[Saved data entries]
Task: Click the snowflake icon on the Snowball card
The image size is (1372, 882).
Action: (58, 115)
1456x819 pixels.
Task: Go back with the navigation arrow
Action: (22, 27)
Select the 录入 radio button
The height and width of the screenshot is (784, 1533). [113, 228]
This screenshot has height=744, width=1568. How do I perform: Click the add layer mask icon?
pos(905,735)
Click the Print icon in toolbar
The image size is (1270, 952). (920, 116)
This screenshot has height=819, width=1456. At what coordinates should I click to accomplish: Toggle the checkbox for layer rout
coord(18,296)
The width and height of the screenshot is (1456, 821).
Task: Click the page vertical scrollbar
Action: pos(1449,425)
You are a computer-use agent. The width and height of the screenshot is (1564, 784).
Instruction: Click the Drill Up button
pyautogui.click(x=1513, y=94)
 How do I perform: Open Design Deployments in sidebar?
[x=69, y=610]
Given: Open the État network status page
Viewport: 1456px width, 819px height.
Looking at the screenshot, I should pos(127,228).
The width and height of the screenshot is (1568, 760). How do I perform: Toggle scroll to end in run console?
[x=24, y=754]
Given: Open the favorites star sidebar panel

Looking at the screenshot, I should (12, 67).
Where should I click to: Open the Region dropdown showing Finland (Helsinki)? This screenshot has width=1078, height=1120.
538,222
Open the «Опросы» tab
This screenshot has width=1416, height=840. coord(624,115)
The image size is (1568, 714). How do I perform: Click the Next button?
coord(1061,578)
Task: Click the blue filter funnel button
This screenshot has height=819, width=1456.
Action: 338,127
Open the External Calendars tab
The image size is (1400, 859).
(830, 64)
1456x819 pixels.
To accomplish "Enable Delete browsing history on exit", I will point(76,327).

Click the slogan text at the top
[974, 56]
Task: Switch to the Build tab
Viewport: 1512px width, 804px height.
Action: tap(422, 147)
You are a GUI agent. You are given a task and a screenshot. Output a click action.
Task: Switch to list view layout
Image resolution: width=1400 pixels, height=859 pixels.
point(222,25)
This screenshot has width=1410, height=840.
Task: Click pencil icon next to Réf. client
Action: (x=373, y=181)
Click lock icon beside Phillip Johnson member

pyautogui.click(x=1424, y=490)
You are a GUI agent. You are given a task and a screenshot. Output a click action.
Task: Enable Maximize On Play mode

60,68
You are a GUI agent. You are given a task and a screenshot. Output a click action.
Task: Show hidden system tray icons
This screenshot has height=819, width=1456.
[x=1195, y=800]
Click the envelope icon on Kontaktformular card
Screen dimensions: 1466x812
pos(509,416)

- Exercise objective: Both end lines included, restate word for word the lines above from the line with "This screenshot has height=744, width=1568." to the line with "Task: Switch to the Build tab", and nothing else.

- Solution:
This screenshot has height=744, width=1568. How do I perform: Click the add layer mask icon?
pos(905,735)
Click the Print icon in toolbar
The image size is (1270, 952). (920, 116)
This screenshot has height=819, width=1456. At what coordinates should I click to accomplish: Toggle the checkbox for layer rout
coord(18,296)
The width and height of the screenshot is (1456, 821).
Task: Click the page vertical scrollbar
Action: pos(1449,425)
You are a computer-use agent. The width and height of the screenshot is (1564, 784).
Instruction: Click the Drill Up button
pyautogui.click(x=1513, y=94)
 How do I perform: Open Design Deployments in sidebar?
[x=69, y=610]
Given: Open the État network status page
Viewport: 1456px width, 819px height.
Looking at the screenshot, I should pos(127,228).
The width and height of the screenshot is (1568, 760). How do I perform: Toggle scroll to end in run console?
[x=24, y=754]
Given: Open the favorites star sidebar panel

Looking at the screenshot, I should (12, 67).
Where should I click to: Open the Region dropdown showing Finland (Helsinki)? This screenshot has width=1078, height=1120.
538,222
Open the «Опросы» tab
This screenshot has width=1416, height=840. coord(624,115)
The image size is (1568, 714). How do I perform: Click the Next button?
coord(1061,578)
Task: Click the blue filter funnel button
This screenshot has height=819, width=1456.
Action: 338,127
Open the External Calendars tab
The image size is (1400, 859).
(830, 64)
1456x819 pixels.
To accomplish "Enable Delete browsing history on exit", I will point(76,327).

Click the slogan text at the top
[974, 56]
Task: Switch to the Build tab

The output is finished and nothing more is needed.